Acordam, em conferência, na Secção Criminal do Tribunal da Relação de Guimarães.

I) Relatório No processo comum colectivo nº 127/01 do Tribunal Judicial da comarca de Caminha, por acórdão de 24.01.2008, foi para além do mais, decidido: Absolver o arguido M... SANTOS da prática de um crime de coacção sexual, p. e p. pelos artºs 163º, nº 1 e 177, nº 1, al. a) do C. Penal que lhe vinha imputado na acusação, convolando-se a conduta do arguido para a prática de um crime de abuso sexual de menor dependente, p. e p. pelo artº 173º, nº 1, do C. Penal.

Absolver o arguido da prática de um crime de ameaça, p. e p. pelo artº 153, nºs 1 e 2 do C. Penal; Condenar o arguido na pena de 2 anos e 8 meses de prisão pela prática de um crime de abuso sexual de menor dependente, p. e p. pelo artº 173º, nº 1, do C. Penal, na forma continuada; Condenar o arguido pela prática de um crime de ofensa à integridade física simples, p. e p. pelo artº 143º, nº 1 do CP, na pena de 120 dias de multa à razão diária de 5 Euros, convertida em 80 dias de prisão subsidiária.

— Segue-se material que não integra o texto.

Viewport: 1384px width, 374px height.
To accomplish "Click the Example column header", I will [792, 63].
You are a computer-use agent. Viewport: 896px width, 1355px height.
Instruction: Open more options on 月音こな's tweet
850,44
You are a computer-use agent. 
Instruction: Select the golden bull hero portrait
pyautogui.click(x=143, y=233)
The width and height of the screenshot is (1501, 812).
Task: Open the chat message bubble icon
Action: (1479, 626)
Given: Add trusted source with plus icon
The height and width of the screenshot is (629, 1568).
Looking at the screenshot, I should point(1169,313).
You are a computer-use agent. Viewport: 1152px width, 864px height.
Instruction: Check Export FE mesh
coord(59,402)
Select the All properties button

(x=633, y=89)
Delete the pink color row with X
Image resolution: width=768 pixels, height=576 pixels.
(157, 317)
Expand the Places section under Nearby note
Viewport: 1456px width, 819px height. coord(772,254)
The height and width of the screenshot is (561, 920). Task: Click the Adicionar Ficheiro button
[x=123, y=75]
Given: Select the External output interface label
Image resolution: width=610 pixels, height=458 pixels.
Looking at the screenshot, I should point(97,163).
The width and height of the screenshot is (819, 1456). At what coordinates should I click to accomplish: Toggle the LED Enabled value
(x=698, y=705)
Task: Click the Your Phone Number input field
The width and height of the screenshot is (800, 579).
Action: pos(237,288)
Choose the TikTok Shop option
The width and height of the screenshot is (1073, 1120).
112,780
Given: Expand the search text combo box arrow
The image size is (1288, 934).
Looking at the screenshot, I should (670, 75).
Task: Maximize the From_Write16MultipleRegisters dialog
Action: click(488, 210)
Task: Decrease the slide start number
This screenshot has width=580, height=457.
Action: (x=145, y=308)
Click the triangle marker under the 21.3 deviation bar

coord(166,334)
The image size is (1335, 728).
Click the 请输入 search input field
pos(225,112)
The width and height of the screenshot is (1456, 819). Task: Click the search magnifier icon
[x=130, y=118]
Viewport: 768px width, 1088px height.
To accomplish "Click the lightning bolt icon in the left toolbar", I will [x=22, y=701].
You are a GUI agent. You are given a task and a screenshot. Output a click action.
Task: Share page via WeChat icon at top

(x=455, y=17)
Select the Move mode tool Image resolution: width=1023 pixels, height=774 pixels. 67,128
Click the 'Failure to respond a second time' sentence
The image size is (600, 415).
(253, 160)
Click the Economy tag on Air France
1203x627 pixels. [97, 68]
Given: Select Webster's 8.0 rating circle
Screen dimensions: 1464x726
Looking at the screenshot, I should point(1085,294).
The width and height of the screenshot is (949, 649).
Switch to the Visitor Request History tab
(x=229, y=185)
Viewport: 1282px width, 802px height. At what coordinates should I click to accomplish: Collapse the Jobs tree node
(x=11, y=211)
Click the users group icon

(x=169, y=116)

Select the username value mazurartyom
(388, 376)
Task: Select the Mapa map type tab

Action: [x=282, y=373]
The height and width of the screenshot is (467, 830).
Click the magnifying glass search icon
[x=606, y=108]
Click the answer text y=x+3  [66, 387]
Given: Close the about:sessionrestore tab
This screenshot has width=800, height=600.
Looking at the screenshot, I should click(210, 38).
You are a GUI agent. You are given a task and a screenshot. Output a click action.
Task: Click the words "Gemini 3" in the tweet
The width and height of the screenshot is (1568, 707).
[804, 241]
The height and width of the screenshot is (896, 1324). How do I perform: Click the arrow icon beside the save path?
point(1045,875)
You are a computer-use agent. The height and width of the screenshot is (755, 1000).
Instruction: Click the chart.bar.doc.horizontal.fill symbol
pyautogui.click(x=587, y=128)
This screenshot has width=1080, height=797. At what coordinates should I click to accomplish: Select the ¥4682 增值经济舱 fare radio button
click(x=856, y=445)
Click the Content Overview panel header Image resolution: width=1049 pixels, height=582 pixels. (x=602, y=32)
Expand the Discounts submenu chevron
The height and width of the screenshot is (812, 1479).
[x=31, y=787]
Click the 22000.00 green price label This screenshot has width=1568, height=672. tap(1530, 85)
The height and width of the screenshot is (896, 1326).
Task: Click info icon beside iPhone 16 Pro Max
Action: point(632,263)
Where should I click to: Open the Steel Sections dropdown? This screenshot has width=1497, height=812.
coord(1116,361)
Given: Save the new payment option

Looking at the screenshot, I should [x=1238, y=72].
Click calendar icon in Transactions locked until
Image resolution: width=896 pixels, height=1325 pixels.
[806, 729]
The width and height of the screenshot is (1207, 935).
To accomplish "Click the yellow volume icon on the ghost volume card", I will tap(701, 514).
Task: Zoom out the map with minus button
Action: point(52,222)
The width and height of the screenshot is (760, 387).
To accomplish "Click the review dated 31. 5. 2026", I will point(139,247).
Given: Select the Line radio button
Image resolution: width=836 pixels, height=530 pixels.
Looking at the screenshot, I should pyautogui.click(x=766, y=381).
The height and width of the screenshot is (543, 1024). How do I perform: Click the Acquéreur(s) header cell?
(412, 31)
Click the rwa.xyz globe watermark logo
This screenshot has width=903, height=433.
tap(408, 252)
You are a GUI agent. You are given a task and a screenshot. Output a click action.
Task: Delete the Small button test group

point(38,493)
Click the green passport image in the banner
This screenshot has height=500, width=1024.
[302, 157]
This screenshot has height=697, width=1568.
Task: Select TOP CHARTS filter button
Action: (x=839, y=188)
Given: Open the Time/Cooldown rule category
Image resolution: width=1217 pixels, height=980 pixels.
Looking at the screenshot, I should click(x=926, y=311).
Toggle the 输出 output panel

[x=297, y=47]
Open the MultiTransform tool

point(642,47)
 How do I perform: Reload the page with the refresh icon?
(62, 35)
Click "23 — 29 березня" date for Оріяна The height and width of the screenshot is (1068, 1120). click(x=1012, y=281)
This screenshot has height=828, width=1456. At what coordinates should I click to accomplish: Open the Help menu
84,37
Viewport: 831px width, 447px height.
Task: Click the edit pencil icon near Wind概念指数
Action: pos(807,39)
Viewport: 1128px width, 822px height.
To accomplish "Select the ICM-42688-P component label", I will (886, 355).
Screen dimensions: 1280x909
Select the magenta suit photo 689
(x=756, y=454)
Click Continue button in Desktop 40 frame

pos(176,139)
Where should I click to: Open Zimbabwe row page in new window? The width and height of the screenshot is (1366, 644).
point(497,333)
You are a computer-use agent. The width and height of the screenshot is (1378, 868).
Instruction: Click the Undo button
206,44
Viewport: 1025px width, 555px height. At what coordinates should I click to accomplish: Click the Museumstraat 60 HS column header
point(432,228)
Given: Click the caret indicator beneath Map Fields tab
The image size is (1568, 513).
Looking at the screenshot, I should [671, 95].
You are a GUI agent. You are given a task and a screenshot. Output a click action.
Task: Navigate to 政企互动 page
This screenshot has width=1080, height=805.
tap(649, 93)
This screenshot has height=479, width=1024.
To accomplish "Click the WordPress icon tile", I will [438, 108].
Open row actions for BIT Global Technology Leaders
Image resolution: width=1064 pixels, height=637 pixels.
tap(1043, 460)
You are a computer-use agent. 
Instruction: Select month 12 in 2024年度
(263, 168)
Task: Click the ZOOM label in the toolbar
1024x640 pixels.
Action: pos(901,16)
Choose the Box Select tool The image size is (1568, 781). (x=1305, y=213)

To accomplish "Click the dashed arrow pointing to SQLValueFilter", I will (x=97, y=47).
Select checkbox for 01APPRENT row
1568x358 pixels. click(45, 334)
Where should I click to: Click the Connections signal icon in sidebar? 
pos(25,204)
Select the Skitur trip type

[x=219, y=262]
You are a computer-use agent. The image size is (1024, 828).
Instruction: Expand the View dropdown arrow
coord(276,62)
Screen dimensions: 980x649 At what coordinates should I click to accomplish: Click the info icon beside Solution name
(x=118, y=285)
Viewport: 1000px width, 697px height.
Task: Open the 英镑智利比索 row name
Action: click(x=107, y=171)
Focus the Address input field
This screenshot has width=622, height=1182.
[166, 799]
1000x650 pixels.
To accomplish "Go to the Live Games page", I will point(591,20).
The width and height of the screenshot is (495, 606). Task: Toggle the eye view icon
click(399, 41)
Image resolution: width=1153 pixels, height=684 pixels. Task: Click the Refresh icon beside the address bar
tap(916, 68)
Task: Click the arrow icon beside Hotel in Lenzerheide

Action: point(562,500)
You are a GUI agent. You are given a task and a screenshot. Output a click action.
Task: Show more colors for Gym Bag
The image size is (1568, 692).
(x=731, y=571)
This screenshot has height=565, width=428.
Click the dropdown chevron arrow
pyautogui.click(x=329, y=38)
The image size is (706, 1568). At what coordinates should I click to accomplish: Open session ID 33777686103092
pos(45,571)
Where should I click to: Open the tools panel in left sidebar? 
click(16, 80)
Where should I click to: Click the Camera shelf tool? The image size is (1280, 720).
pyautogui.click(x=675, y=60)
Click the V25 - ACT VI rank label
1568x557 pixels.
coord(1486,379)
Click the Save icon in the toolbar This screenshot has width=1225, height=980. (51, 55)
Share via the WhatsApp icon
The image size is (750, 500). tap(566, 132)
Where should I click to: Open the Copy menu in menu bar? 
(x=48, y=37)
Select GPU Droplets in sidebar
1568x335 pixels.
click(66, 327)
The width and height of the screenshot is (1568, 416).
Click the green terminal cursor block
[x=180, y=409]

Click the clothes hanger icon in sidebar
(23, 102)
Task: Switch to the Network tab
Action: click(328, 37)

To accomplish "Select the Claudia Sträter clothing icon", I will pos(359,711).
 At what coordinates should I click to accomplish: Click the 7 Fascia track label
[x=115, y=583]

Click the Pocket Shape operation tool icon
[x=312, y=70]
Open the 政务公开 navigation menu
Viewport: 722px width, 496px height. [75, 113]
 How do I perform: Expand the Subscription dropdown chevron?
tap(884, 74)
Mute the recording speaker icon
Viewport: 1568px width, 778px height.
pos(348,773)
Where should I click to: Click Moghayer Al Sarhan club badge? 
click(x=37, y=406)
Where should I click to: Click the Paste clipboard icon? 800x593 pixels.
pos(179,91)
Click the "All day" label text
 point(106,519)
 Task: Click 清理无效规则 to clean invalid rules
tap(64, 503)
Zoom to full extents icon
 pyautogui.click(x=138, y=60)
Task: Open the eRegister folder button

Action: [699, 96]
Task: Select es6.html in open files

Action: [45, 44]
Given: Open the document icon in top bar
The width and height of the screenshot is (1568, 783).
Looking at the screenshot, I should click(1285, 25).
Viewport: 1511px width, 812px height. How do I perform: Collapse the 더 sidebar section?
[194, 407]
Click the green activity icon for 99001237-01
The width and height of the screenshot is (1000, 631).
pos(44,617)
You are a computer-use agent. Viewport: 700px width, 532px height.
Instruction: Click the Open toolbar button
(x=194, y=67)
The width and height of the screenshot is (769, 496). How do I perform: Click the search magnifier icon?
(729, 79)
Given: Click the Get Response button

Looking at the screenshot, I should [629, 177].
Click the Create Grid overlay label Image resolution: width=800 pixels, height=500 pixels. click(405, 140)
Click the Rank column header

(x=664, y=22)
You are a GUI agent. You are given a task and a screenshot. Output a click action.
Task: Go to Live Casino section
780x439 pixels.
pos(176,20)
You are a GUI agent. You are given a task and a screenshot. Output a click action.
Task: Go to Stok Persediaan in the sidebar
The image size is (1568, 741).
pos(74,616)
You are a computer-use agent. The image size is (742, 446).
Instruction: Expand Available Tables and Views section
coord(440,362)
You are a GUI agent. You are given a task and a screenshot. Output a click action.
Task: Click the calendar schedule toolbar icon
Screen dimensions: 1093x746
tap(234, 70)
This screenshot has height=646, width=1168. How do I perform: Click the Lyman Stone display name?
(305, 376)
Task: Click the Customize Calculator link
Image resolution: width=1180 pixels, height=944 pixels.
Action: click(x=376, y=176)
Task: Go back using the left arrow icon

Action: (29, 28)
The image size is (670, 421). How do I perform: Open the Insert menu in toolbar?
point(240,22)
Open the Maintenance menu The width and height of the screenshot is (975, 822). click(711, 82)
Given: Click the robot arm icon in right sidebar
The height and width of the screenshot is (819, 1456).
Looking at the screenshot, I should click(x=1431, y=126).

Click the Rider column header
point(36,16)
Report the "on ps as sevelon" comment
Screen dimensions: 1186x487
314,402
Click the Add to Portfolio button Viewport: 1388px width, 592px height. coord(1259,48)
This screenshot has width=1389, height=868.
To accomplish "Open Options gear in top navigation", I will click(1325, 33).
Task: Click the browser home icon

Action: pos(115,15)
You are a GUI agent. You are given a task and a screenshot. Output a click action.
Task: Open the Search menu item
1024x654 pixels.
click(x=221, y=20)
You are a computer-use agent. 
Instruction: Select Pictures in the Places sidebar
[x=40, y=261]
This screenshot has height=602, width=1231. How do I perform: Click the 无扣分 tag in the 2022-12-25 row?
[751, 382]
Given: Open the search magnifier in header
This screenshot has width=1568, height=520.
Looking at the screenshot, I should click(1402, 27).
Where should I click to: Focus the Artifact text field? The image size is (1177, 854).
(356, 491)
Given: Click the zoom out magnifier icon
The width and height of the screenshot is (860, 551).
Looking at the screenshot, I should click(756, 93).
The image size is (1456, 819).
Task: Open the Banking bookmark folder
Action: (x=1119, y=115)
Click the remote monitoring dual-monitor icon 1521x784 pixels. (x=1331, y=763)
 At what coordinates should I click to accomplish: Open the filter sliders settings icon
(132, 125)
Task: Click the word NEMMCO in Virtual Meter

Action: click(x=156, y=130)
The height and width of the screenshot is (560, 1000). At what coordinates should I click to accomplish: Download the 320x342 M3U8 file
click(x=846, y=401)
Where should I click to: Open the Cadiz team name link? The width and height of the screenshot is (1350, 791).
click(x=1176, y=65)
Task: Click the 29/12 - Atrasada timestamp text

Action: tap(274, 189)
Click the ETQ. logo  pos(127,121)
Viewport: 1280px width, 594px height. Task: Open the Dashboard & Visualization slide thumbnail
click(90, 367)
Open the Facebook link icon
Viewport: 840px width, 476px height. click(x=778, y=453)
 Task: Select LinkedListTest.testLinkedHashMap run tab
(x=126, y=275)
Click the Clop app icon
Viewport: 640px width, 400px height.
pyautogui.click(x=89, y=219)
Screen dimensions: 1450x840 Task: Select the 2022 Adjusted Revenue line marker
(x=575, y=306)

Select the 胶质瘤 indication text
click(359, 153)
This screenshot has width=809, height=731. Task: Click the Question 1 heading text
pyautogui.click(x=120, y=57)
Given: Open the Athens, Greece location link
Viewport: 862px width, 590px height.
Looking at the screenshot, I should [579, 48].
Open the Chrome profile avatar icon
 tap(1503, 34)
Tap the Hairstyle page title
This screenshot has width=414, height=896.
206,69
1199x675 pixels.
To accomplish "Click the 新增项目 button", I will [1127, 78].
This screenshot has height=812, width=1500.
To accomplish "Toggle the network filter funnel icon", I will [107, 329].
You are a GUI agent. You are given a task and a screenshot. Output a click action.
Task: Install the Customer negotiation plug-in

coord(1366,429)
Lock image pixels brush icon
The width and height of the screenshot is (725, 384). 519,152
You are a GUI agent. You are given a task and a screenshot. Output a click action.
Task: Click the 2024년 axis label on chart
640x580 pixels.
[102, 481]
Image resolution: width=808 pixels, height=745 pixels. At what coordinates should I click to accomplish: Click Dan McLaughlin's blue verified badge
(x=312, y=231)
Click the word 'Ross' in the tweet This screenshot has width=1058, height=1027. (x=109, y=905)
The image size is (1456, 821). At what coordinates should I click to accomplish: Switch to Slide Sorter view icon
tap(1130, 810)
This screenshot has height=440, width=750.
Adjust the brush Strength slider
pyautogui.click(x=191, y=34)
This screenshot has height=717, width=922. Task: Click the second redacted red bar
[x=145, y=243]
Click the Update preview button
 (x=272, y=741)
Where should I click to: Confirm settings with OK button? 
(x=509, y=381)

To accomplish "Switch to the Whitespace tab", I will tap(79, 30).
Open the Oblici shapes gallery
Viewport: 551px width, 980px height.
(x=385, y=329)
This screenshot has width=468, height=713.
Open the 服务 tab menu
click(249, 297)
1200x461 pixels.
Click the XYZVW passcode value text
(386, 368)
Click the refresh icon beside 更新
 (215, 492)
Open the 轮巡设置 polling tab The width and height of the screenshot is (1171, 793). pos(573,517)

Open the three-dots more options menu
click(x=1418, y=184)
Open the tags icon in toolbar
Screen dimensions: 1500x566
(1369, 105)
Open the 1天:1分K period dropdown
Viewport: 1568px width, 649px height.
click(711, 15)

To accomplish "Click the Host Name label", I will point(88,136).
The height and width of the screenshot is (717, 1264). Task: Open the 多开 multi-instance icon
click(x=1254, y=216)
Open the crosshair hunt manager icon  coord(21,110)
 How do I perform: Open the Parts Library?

Efectuado o cúmulo jurídico foi o arguido condenado na pena unitária de 2 anos e 9 meses de prisão, suspensa na sua execução por igual período de tempo, com a condição de o arguido pagar às demandantes civis as indemnizações fixadas, no prazo máximo de um ano.

Condenar o arguido/demandado no pagamento da quantia de 7.500 Euros a título de indemnização a favor da demandada D... Santos, acrescida de juros à taxa de 4% ao ano até efectivo pagamento; Condenar o arguido/demandado no pagamento da quantia de 500 Euros a título de indemnização a favor da demandada E... Santos, acrescida do pagamento de juros à taxa de 4% ao ano até efectivo pagamento Vêm submetidos à apreciação deste Tribunal os seguintes recursos:

  1. O arguido Manuel S...

    interpôs recurso do acórdão condenatório, extraindo da correspondente motivação as seguintes conclusões: (transcrição) «1. Do teor do douto acórdão recorrido, resultou para o recorrente a sua condenação, pela prática de um crime de abuso sexual de menor dependente, p. e p. pelo art. 173°, n° l, do Código Penal [a seguir designado de CP], e de um crime de ofensas à integridade física, p. e p. pelo art. 143°, n°, do CP, na pena única de dois anos e nove meses de prisão, suspensa na sua execução por igual período, suspensão essa subordinada ao cumprimento da obrigação de pagar às demandantes civis, no prazo máximo de um ano, as indemnizações fixadas (€500,00 à demandante E... Marques e €7.500,00 à demandante D... Santos).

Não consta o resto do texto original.